Bar charts have a key advantage over raw numbers: bar charts make patterns visible at a glance. A manager looking at a table of twelve revenue figures has to work hard to spot trends. A manager looking at a bar chart sees them immediately.

One practical note: when there are a large number of categories, bar charts are generally more suitable than pie charts, as too many segments on a pie chart become difficult to read.

Worked Example

The bar chart below shows sales revenue for five products (A–E) in a firm's product portfolio. Management can instantly see that Product C is the best-seller (£80,000) and Product D is the weakest performer (£10,000) - information that directly informs production and marketing priorities.

Figure 4 - Bar chart showing sales revenue by product. Product C is the best-seller at £80,000; Product D is the weakest link at £10,000. Management can use this to prioritise resources accordingly.

Exam Practice Question

A regional bakery chain has four outlets. Their monthly revenue figures are as follows:

Outlet 1 - £18,000; Outlet 2 - £24,000; Outlet 3 - £12,000; Outlet 4 - £30,000.

Draw a bar chart to represent this data. Label all axes and give your chart a title. [4]

Model Answer

[1 mark] - Appropriate title (e.g. "Monthly Revenue by Bakery Outlet")

[1 mark] - Both axes correctly labelled (x-axis: Outlet name/number; y-axis: Revenue in £)

[1 mark] - Correct scale on the y-axis (0 to at least £30,000, evenly divided)

[1 mark] - All four bars drawn at the correct heights (£18k, £24k, £12k, £30k) with equal bar widths and clear gaps between them

Note: Bars must be drawn accurately to scale. The y-axis must start at zero.

5. Pie Charts

A pie chart:

Is a circular visual diagram that displays processed data as proportions or percentages that add up to 100% of the data set. Each segment is sized in proportion to the quantity it represents.

Pie charts are particularly effective in business management for displaying market share, sales revenue broken down by product or location, cost structures, customer demographics, or any other metric where relative proportion is the key insight.

The critical rule: all segments must add up to 100%. Pie charts work best when there are a limited number of categories - typically no more than six or seven. Beyond that, the segments become too small to interpret clearly, and a bar chart is a better choice.

To convert a percentage to degrees for drawing a pie chart: multiply the percentage by 3.6 (since 360° = 100%).

Worked Example

A smartphone manufacturer's market share data:

Brand A - 40%; Brand B - 25%; Brand C - 20%; Brand D - 10%; Others - 5%.

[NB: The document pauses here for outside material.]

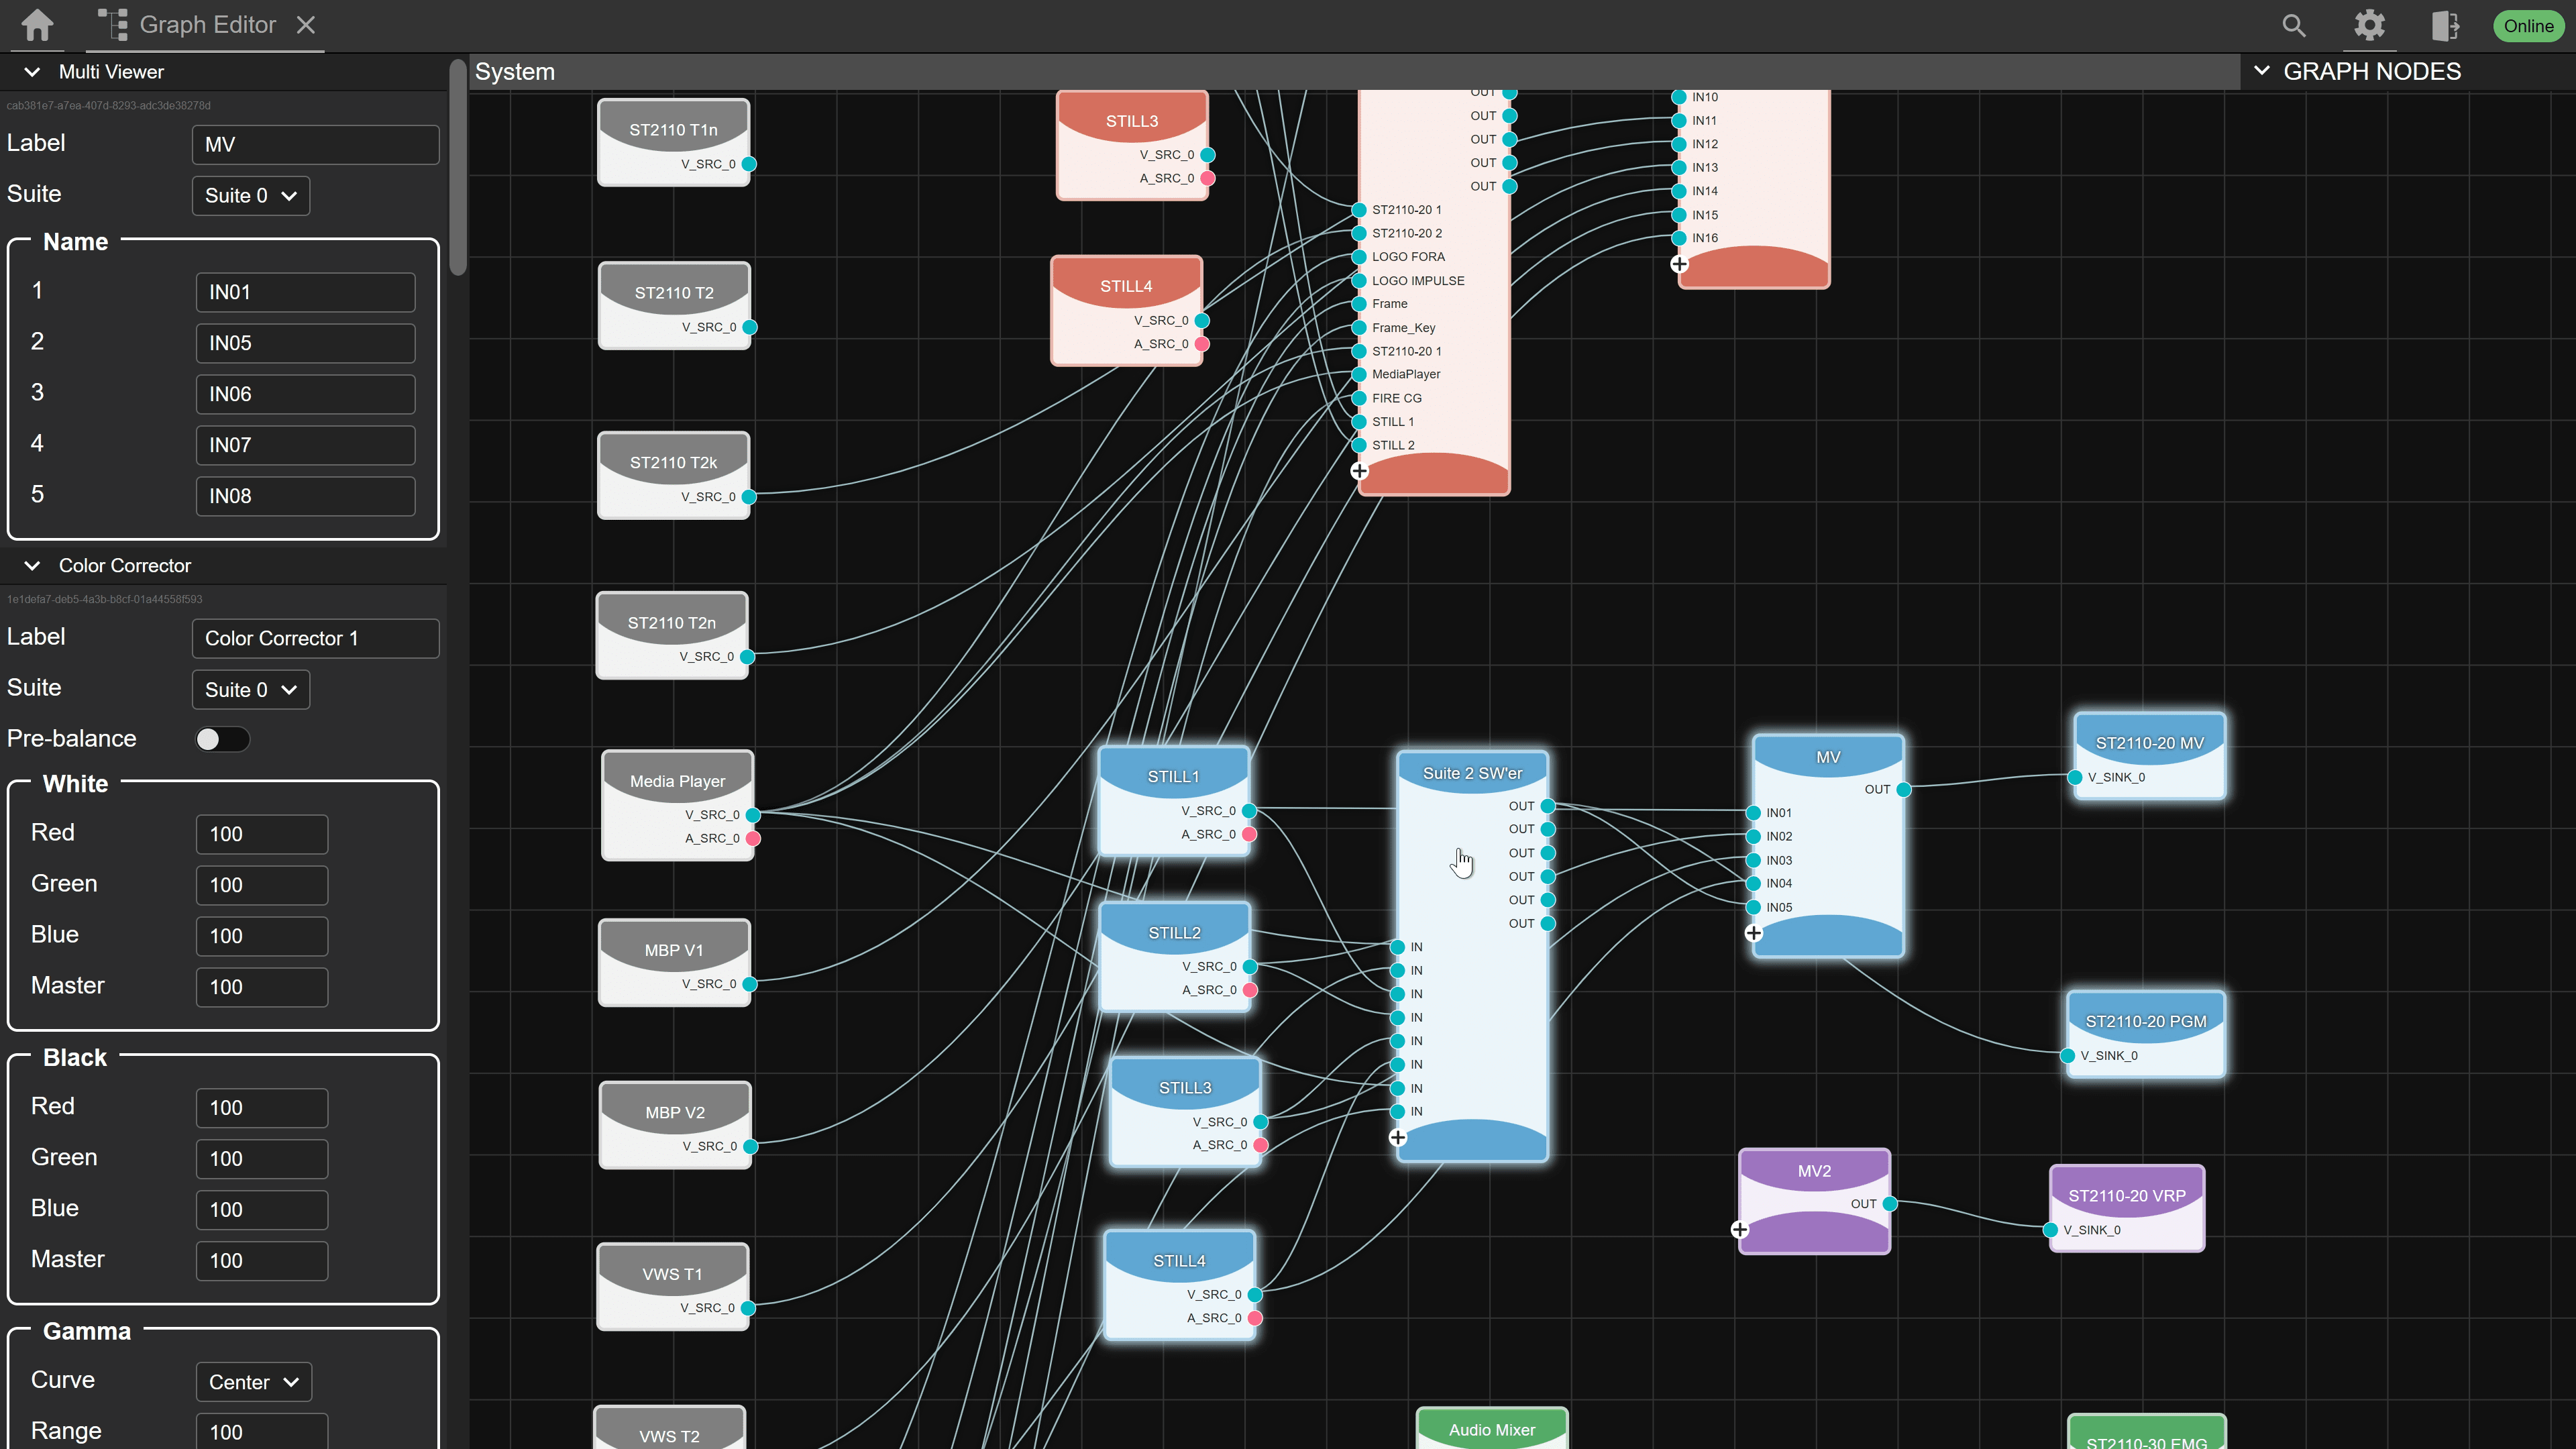The width and height of the screenshot is (2576, 1449).
Task: Open Multi Viewer Suite 0 dropdown
Action: (x=250, y=196)

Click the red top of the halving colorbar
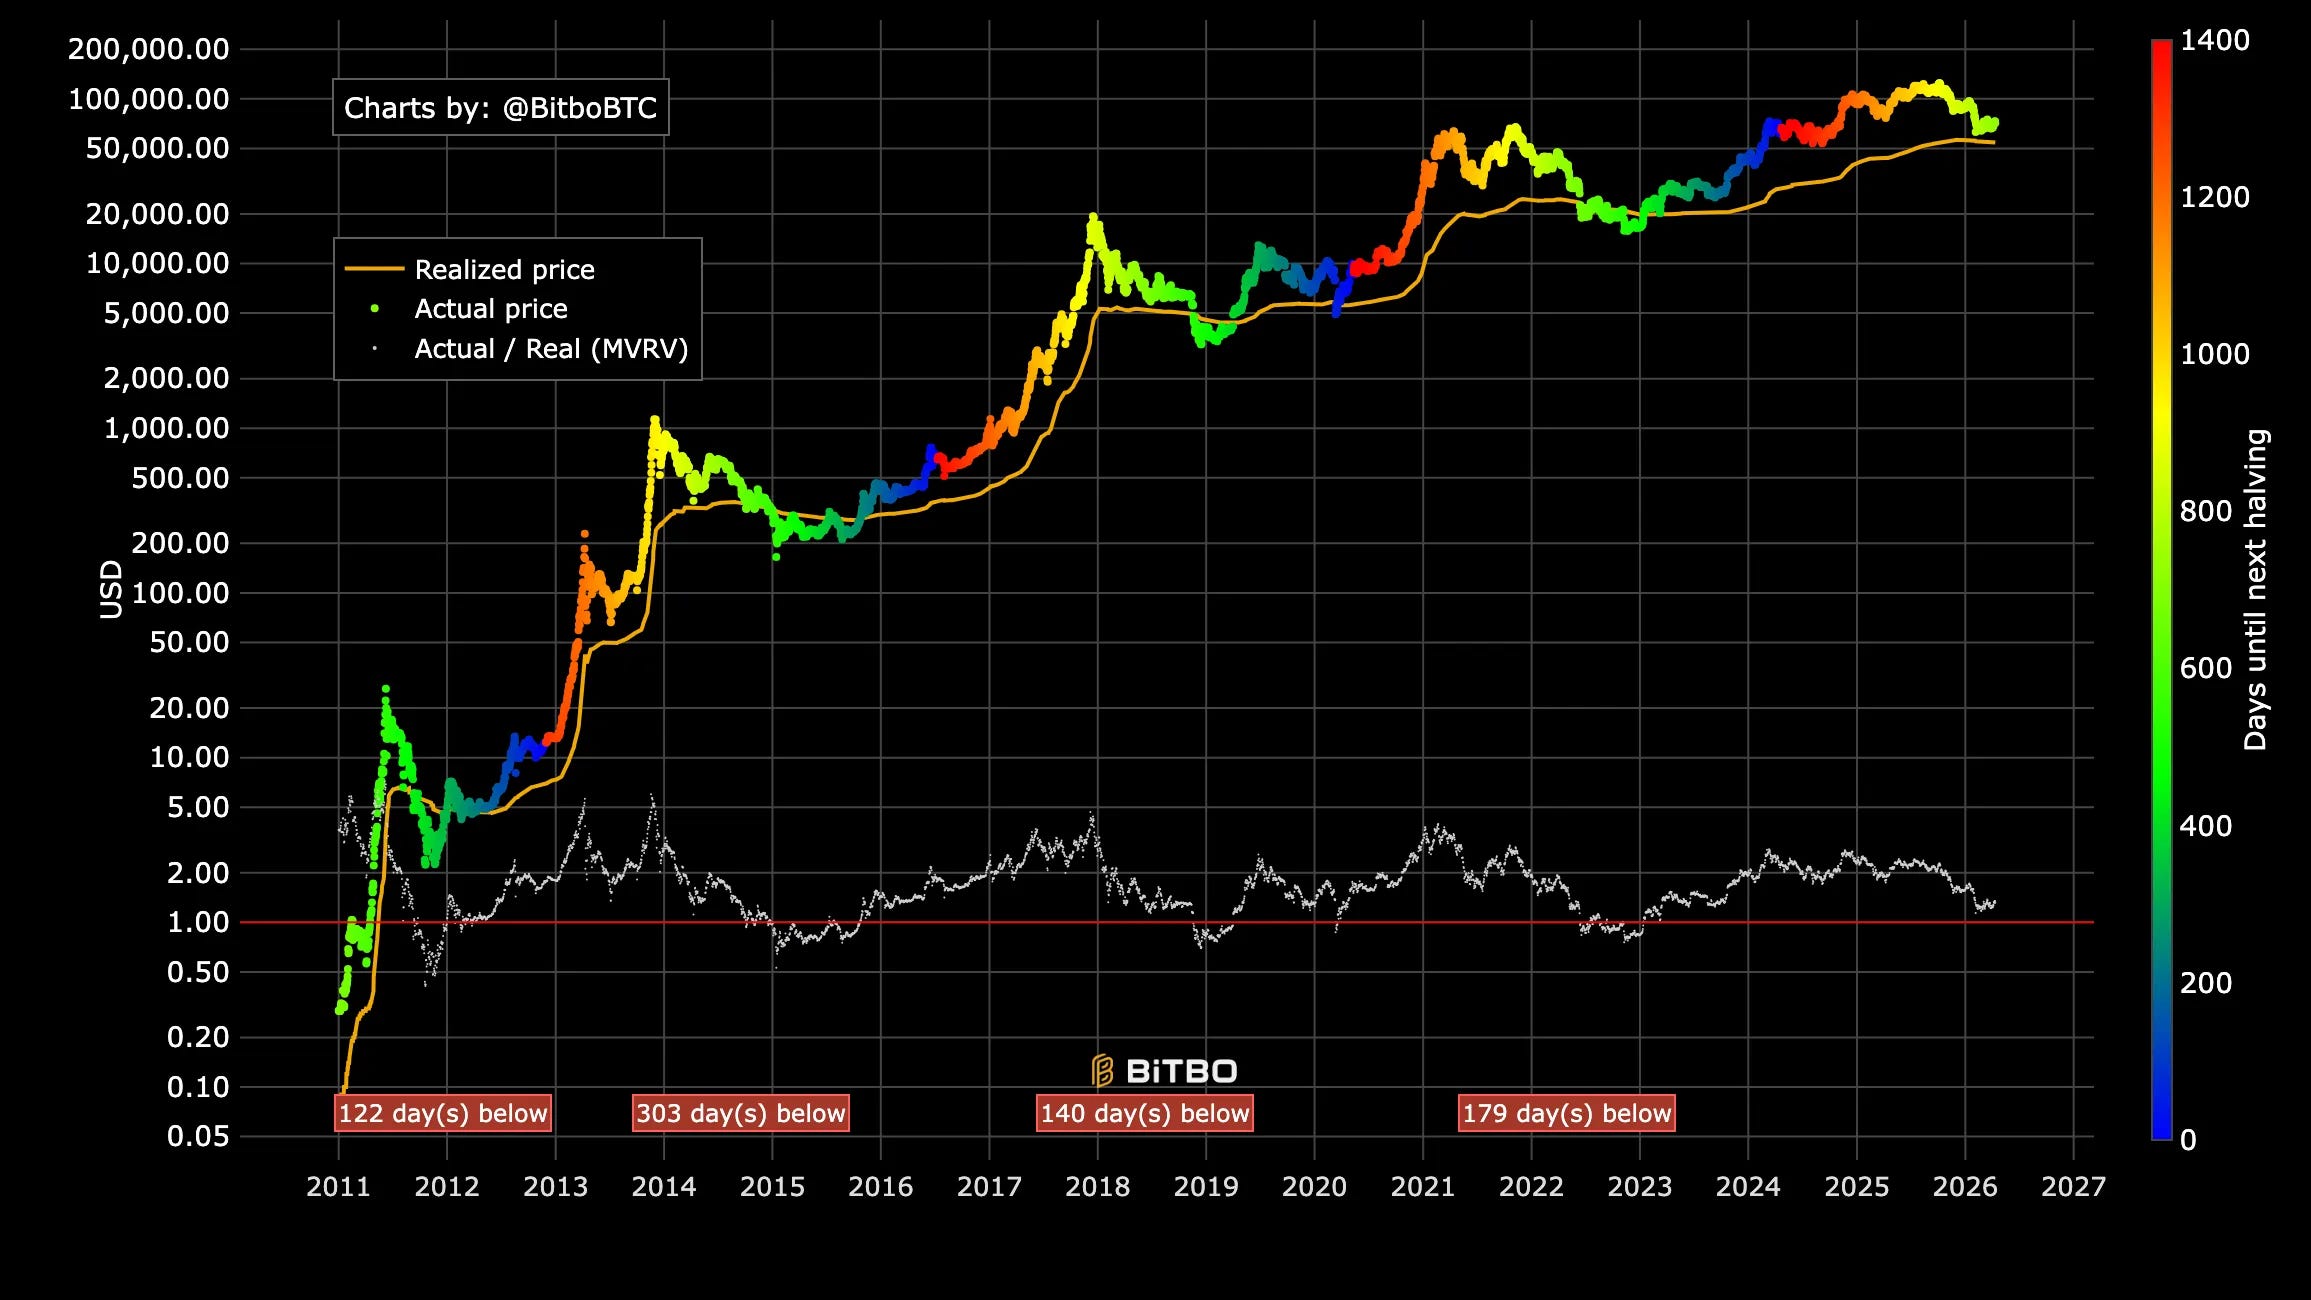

Figure 5 - Pie chart showing smartphone market share. Brand A dominates with 40% of the market. To draw each segment: multiply the percentage by 3.6 to get degrees.

Exam Practice Question

Use the following data from a school to create a pie chart representing the percentage of candidates who opt to write an Extended Essay based on each IB subject group. [4]

IB Subject Group / Percentage (%) / Degrees (× 3.6)

Group 1 20 72°

Group 2 10 36°

Group 3 45 162°

Group 4 15 54°

Group 5 5 18°

Group 6 5 18°

Model Answer

[1 mark] - Title included (e.g. "IB Extended Essay Choices by Subject Group")

[1 mark] - Each segment drawn to the correct proportion, based on the degree values shown above (total must = 360°). Group 3 is clearly the largest at 162°; Groups 5 and 6 are the smallest at 18° each.

[1 mark] - All six segments correctly labelled (Group 1–6) with percentage or degree values shown

[1 mark] - A key/legend is included, or segments are labelled directly on the chart

Note: Group 3 (Social Sciences) at 45% is by far the most popular EE choice. Groups 5 and 6 together account for only 10%. This could inform resource allocation for EE supervision.

6. Infographics

An infographic is a visual tool used to represent data by combining information (text) and graphics (images). The whole point of an infographic is to make complex data easier to interpret and understand for a wide audience.

As a form of descriptive statistics, infographics use visual tools to summarise and convey key insights about a specific topic or data set. They can incorporate charts, graphs, diagrams, timelines, flowcharts, maps, icons, and coloured illustrations - essentially anything that makes the data more engaging and accessible.

Infographics are particularly powerful in business contexts because they communicate to non-specialist audiences. A CEO presenting to shareholders, an HR manager briefing staff on diversity data, or a marketing team sharing campaign results - all of these scenarios benefit from infographics over raw tables or dense reports.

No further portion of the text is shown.